## Excerpt
What Helena likely meant was I would do a decent job regaling everybody with stories about what a fine upstanding and hardworking guy I am/was. Leaving out all the not-so pretty parts.
So to speak.

Because that's what most obits are.

I've given this idea what some might deem an unhealthy amount of consideration over the years. Death notices are the happiest stories in the newspaper. Sad things happen in the newsy parts of the paper, but in the obitverse? Nature takes its course.

First off, for the vast majority of people in the obit section, passing away is actually what my sister Mary might call age-appropriate behavior. With all due respect and anybody who knows me understands that I mean that sincerely--most people die old. Of, well, fatal illnesses. Which raises the question, "Doesn't anybody die of old age anymore?"

When I was a kid growing up in Sudbury, that and keeling over with a heart attack after shoveling the driveway were the leading causes of bucket kicking.

The vast majority of the dead people--if you believe the little write-ups and I do--led reasonably long productive lives, with good jobs. Most started in the mail room but rose through the ranks. At Hydro.

Popeil's inventions worked. Ish.
The deceased were all very competitive bridge players and their bonsai trees the envy of the garden club. For their surviving loved ones-- some of whom stood lovingly at their bedside when the time came--summer weekends at Lake St. Joe just won't be the same without the tinkling sound of ice cubes in the deceased guy's tumbler of Crown Royal. Oh, and who'll ever forget that good ole Grampa O also liked to make the odd off-color joke?

In death-notice land, few guys had halitosis, showed up for work hung over a bit too frequently or drove like an idiot without regard for other people's safety. They might have been thrifty, but never cheap. And they all caught fish.

Helena's right. I am positioned to deliver a fine account of myself. Honest, interesting, and just about objective as a Popeil's Pocket Fisherman TV commercial.

Just two things. When I go, I don't want nobody having a "celebration of Pete's life." If I can't be there, I don't want any parties. I want tears and sadness and people wondering aloud, "How are we going to go on without Peter??" Also. I sure hope I don't "go doing something I love." It'd be way better to go out doing something I hate, like getting yelled at. Or having a root canal.

## About this task
Resume the piece about obituaries after its last sentence. The records have no part in this work.

## Listed records
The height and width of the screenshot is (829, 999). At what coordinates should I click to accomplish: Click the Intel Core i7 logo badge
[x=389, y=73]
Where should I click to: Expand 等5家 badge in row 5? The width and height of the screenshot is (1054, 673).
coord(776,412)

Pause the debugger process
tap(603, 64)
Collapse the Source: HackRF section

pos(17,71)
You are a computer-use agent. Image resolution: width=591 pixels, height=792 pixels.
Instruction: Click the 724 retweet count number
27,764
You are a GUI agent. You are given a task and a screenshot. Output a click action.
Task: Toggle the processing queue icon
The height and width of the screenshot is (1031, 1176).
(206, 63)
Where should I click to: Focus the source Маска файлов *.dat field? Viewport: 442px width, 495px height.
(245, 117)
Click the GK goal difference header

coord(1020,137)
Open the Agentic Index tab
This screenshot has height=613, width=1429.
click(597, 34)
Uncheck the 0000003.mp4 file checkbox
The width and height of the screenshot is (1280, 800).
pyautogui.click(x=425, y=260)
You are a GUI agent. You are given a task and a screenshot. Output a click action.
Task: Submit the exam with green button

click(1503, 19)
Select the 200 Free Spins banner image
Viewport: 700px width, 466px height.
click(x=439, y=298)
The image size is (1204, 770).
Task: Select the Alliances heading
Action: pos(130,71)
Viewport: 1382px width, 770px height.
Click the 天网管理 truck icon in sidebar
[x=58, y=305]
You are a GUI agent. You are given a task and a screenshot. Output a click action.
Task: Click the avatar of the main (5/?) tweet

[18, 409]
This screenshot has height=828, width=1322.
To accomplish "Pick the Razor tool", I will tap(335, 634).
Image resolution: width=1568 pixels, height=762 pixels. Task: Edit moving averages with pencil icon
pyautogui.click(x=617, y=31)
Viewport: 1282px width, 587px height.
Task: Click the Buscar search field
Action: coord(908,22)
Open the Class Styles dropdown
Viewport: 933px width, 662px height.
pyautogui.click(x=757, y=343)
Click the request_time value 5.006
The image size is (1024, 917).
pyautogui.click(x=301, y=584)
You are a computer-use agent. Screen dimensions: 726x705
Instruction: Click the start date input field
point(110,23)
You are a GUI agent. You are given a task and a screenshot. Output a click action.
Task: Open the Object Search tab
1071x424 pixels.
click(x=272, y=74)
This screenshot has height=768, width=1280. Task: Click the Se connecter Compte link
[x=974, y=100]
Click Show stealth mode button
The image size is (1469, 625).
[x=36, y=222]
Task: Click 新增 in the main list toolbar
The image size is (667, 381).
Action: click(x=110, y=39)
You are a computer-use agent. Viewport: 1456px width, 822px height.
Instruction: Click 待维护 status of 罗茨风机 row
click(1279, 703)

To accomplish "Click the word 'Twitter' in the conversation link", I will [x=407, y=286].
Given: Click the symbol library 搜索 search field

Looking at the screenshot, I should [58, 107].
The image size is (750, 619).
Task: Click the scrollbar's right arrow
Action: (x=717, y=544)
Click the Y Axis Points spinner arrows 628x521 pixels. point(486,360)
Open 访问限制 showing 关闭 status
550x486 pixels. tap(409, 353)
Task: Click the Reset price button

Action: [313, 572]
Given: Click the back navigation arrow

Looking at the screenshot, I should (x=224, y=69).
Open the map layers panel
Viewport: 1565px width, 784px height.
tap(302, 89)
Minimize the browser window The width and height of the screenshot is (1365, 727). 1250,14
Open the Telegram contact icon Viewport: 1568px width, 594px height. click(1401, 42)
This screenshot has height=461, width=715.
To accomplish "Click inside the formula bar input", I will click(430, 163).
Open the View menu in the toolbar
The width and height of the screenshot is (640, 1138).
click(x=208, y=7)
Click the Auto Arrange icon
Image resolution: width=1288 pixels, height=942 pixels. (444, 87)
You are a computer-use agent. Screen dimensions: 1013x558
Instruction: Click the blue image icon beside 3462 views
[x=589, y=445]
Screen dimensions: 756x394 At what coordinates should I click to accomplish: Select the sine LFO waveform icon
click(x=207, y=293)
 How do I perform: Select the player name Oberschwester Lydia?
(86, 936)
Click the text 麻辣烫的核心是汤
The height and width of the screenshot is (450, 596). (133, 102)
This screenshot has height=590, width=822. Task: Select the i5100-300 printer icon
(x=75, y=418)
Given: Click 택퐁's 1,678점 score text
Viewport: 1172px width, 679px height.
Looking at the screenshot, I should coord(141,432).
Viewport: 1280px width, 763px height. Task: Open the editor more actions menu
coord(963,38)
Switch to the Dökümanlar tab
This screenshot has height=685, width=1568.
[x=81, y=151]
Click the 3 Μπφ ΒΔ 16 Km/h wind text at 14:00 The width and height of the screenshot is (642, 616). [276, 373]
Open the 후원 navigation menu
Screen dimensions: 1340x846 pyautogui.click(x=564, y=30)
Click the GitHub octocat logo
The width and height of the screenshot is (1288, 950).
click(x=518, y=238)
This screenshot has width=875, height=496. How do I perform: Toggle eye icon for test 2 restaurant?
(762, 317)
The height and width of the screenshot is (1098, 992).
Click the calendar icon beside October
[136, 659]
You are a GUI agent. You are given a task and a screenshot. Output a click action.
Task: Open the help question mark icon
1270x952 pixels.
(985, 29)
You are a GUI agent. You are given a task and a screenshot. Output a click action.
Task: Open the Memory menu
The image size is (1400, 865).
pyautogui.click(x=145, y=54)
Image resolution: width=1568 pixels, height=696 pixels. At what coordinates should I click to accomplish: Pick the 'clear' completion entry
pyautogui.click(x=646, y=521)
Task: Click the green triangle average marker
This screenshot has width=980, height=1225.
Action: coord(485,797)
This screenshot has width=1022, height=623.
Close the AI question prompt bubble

## Reply
But I digress.

The important thing is, Helena suggested I write my own obit. Could she be up to something?

Saturday, November 4, 2017

Where we answer the question, "How do you keep a guy with no life in suspense?"

"Hi," the familiar voice on the message machine said, adding, "It's me,  Cecile.  Just phoning to say 'hi' to Helena. Nothing important. I'll call back later....

Normally, I would finish that sentence with a period and closing quotation marks, but that would be inaccurate because Cecile left the message but she did not hang up.

Cecile's not her real name. I changed it because she doesn't know I'm writing this plus she gets pretty potty mouthed later on and the real Cecile might not want to own up.

But back to the call. She clearly meant to hang up, but instead of a "click", I heard a very familiar sort of empty-room silence. Suddenly,  I was, like, eavesdropping.

I couldn't hang up. I had to find out how this would end.

First thing I heard? The unmistakable rhythmic sloppy flopping sound of windshield wipers. Cecile was in a car.

A few seconds later? "In two kilometres, turn left," Siri--in that polite but horribly condescending voice--instructed.

More windshield wiping.

I was a good half a minute in. I figured that if Cecile hadn't said anything by now, she was very likely alone. Unless she was with her husband but they weren't talking. Not that that has ever happened in any car I've been in. But still.

More windshield wiping. I asked myself: "Pete, is what you're doing weird or what?" 

I guess my answer was, "Maybe, but not weird enough to make me hang up. Something's gotta happen. Who knows? Cecile might be one of those people who talks to herself, and she'll be like, 'Gosh Helena's husband is a talented, good-looking and hard-working man. I wonder if he ever stops to consider how humble he is.'"

But no.

Instead, Cecile started to whistle. And not one of those aimless whistles people produce by default. She whistled an identifiable melody.  I've always liked people who choose to whistle real songs when they're all by themselves.

"Blessed are the whistlers, for they shall see humour everywhere," Jesus meant to say.

But before I could identify the tune, Cecile stopped. I guessed she'd arrived at that left turn Siri had been going on about.

More than 90 seconds had passed. I thought, "For a guy who somebody described as hard-working only four paragraphs ago, I sure have a lot of time on my hands."

But no way could I hang up.

More whistling. More windshield wipers. By now, and I'm pretty sure this had something to do with the fact that Helena and I watched Psycho a day earlier, I actually found myself thinking, "I honestly hope Cecile made this call during daylight hours because listening to her drive at night by herself would just be too creepy, even for me."

More wipers. Decidedly noisy ones, too--a fact I found reassuring because the wipers on my car are pretty loud, but Cecile tools about in a rather up-market sedan. So maybe mine aren't so bad.

The whistling stopped. A pause. Cecile says, "Oh shit. I missed it."

Victory! Not that Cecile was lost; but rather, I enjoy it when Siri and other machines screw up. It proves they're not really that much smarter than me.

But what would Cecile do now? I was not to find out.

The call dropped. The answering machine had decided enough was enough.

A tad relieved, I could return to what I had been doing before the phone rang.  And it occurred to me: If  the machine hadn't hung up, I'd have kept listening.

So please, go back a half dozen sentences.

That thing I wrote about machines not having more sense than me? You didn't hear it from me.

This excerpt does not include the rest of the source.